Transcribe the forum post on dyno torque and power, starting with "This isn't a" and going on through "increasing wind resistance).".

> **Article**
---------------

My experience with Hellion Top Mount..

[blakeman8192]

In a word no. The dynomometer measures the torque being applied to the roller at that RPM. So the number of combustion events required to produce that torque value at that RPM is already baked into the result.

Moreover, the power is "inferred" based off the change in torque. Or more simply put, the power is a component development of what the motor must do in order to produce the torque at that engine speed.

Which is why you see the power increasing when torque is either flat or in some cases declining. In order to maintain the torque the motor must continue to increase power output up the RPM range.

At a 1:1 drive ratio with a fixed rear ratio, the motor must increase power output all the way up the rpm range in order to maintain a desired torque output.

This isn't a difficult concept. It's why they make transmissions in the first place, to increase the torque multiplication as the engine runs out of rpm/power to sustain it as speed increases.

Your example is laughably flawed. When a motor vehicle tops out it's generally either RPM limited or torque limited (meaning it runs out of rpm to redline and can no longer accelerate or apply more power to accelerate the car any further, OR it runs out of torque required to push against the exponentially increasing wind resistance).

---------------

> **Material shown**

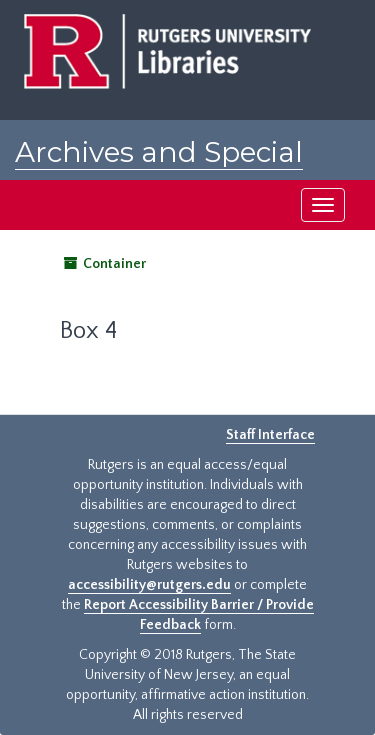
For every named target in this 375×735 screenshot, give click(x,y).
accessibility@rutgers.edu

---------------

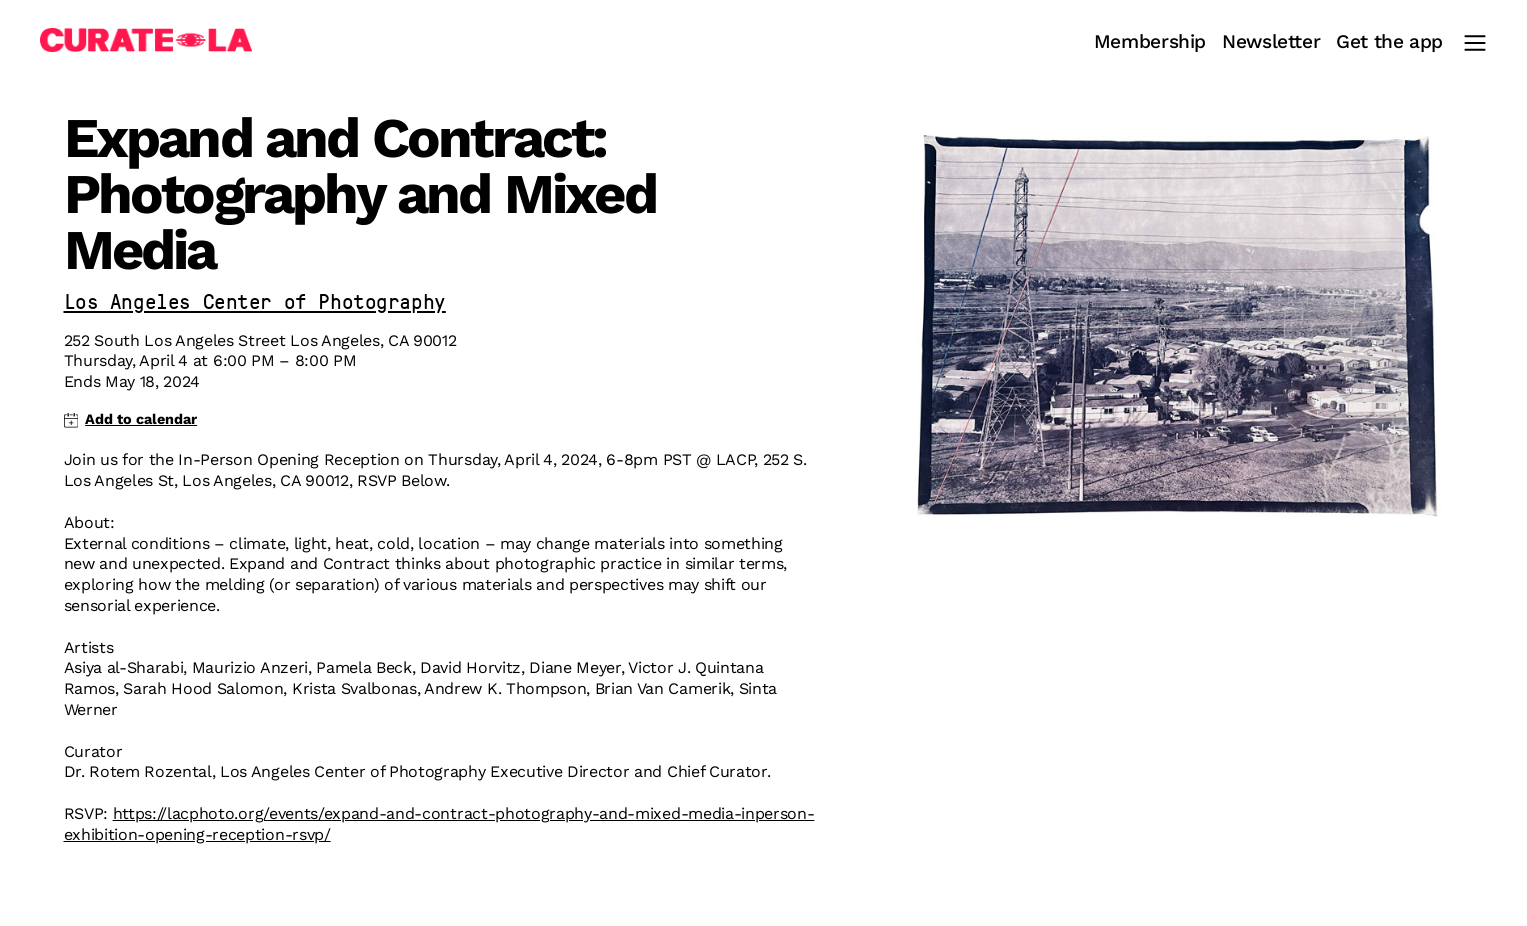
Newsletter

---------------

> **Response**
This isn't a difficult concept. It's why they make transmissions in the first place, to increase the torque multiplication as the engine runs out of rpm/power to sustain it as speed increases.

Your example is laughably flawed. When a motor vehicle tops out it's generally either RPM limited or torque limited (meaning it runs out of rpm to redline and can no longer accelerate or apply more power to accelerate the car any further, OR it runs out of torque required to push against the exponentially increasing wind resistance).